→ **Document section**
⁂
Tuesday, 8 June 2010

Belgium's non voluntary euthanasia deaths almost equal voluntary euthanasia deaths

Wesley J. Smith (pictured) reports in Secondhand Smoke that, according to a new study, nearly as many Belgian euthanasia killings are non voluntary as of those that are voluntary.

In September 2002, Belgium became the second country in the world after the Netherlands to legalise euthanasia since the fall of Nazi Germany. Last year, Secondhand Smoke reported that euthanasia deaths were going up in Belgium, accounting for about 2% of all deaths in Flanders.

Wesley J. Smith, a Senior Fellow in Human Rights and Bioethics at the Discovery Institute Washington DC, explains:
" ... Euthanasia consciousness rests on two intellectual pillars–that killing is an acceptable answer to human suffering, and radical individualism in which we all own our bodies and have the absolute right to do what we wish with it, including make it dead. But interestingly, the latter idea–often reduced to that most effective of all soundbites, “choice”–turns out to be far less robust than the acceptance of active killing as a proper method of ending suffering. In other words, once a society accepts killing as the answer to suffering, the request element becomes increasingly less important as doctors assume they are doing what is best for the patient by extinguishing their lives.

"This has been the case in the Netherlands for for decades. Amazingly, the phenomenon of “terminations without request or consent” is even worse in Flanders, Belgium. In the present survey of nurses, not only were nearly as many patients euthanized without no request–120 in this survey–as those who asked to die–128 in this survey–but often doctors have nurses do the dirty work–and they aren’t supposed to engage in euthanasia at all ... "
The Canadian Medical Association Journal (May 17) makes grim reading. In the article entitled The role of nurses in physician assisted deaths in Belgium we learn:
"By administering the life-ending drugs in some of the cases of euthanasia, and in almost half of the cases without an explicit request from the patient, the nurses in our study operated beyond the legal margins of their profession".
Elsewhere the article states:
" ... Finally, although about half of the nurses’ reports indicated that there was no explicit request from the patient, it should be stated that the physicians and nurses probably acted according to the patient’s wishes ... "
"Not if they weren't asked!" Wesley J. Smith says - and he comments:
"This goes beyond terminal non judgmentalism to actively justifying illegal acts, and proves that once the euthanasia monster is let out of its cage, the “guidelines” and “safeguards” become less protective than wet tissue paper, not only in the country where euthanasia occurs, but among professional studies of the practices."
I strongly recommend Secondhand Smoke for all serious students of legalized euthanasia and its consequences.
⁂
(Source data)
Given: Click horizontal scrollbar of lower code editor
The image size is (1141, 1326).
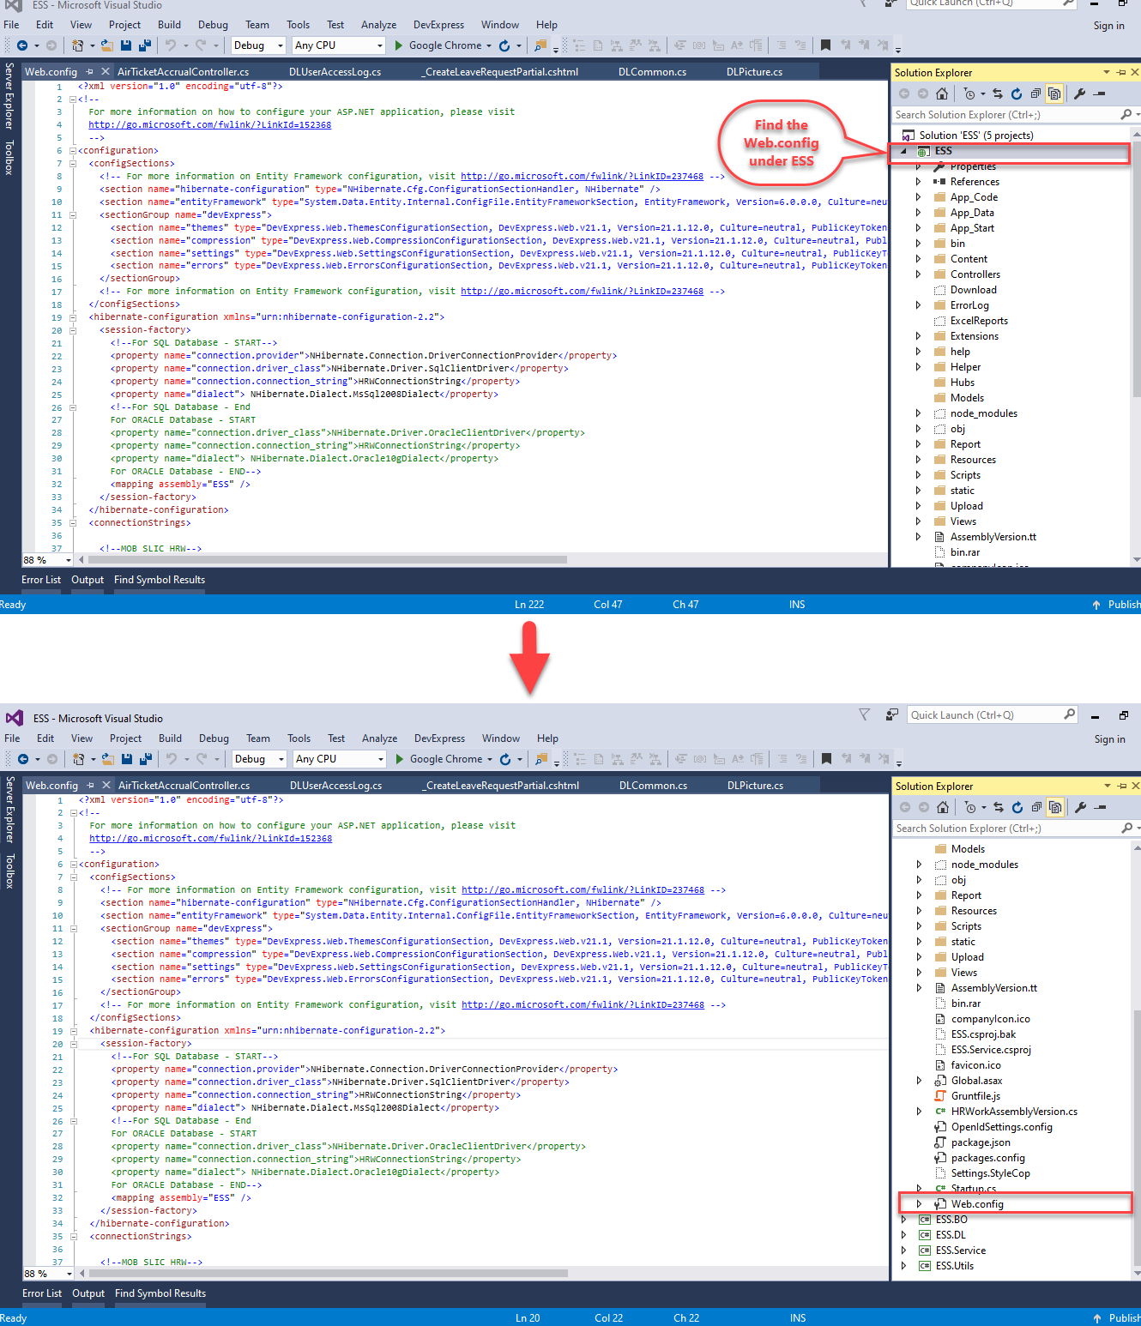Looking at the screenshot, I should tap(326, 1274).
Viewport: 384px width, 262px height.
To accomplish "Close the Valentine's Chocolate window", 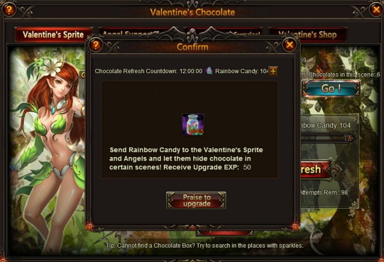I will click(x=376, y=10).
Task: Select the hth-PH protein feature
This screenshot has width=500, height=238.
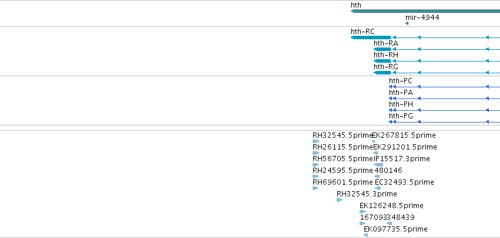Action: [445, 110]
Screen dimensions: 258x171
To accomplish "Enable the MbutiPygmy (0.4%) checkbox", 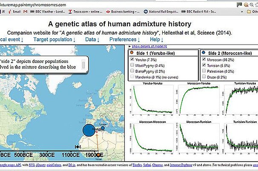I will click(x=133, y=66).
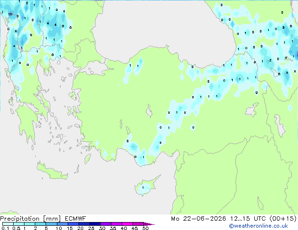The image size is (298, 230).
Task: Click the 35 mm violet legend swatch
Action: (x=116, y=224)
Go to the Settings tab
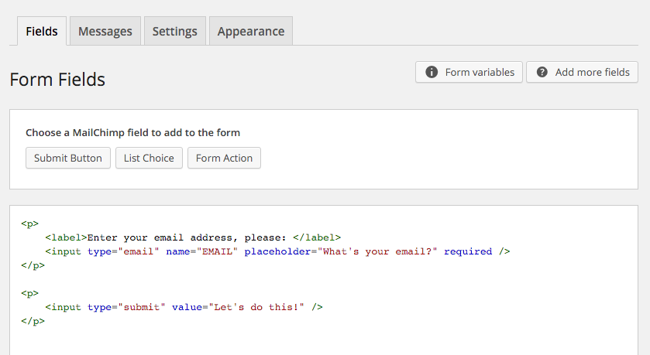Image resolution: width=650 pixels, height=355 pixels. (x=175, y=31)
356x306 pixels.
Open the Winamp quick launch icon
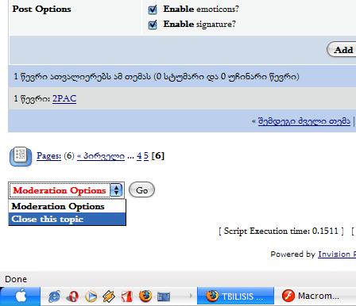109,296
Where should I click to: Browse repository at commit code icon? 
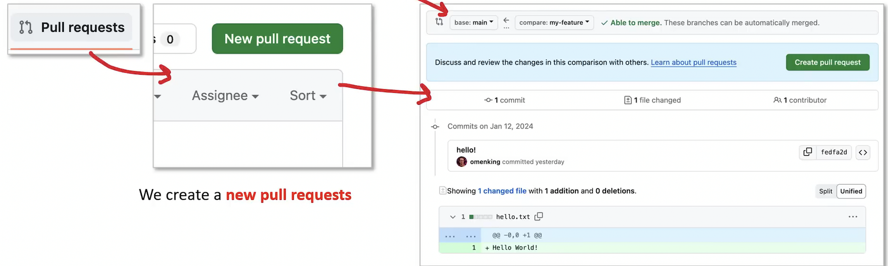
⁂
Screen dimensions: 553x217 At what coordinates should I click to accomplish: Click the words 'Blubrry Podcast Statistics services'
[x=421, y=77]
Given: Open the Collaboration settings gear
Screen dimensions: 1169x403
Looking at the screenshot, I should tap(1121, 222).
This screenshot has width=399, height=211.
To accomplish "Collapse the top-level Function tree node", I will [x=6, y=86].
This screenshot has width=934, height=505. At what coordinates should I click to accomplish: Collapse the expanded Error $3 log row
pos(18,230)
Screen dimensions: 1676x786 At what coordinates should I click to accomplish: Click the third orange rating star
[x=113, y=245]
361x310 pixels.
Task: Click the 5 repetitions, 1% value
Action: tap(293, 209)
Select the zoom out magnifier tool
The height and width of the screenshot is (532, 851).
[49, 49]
⁂
→ **How to complete this task**
Replace "wet tissue paper" with "damp newspaper" in the part of the post on euthanasia in Belgium starting with "Elsewhere the article" and going on through "and its consequences.", and write out that part.

→ **Output below**
Elsewhere the article states:
" ... Finally, although about half of the nurses’ reports indicated that there was no explicit request from the patient, it should be stated that the physicians and nurses probably acted according to the patient’s wishes ... "
"Not if they weren't asked!" Wesley J. Smith says - and he comments:
"This goes beyond terminal non judgmentalism to actively justifying illegal acts, and proves that once the euthanasia monster is let out of its cage, the “guidelines” and “safeguards” become less protective than damp newspaper, not only in the country where euthanasia occurs, but among professional studies of the practices."
I strongly recommend Secondhand Smoke for all serious students of legalized euthanasia and its consequences.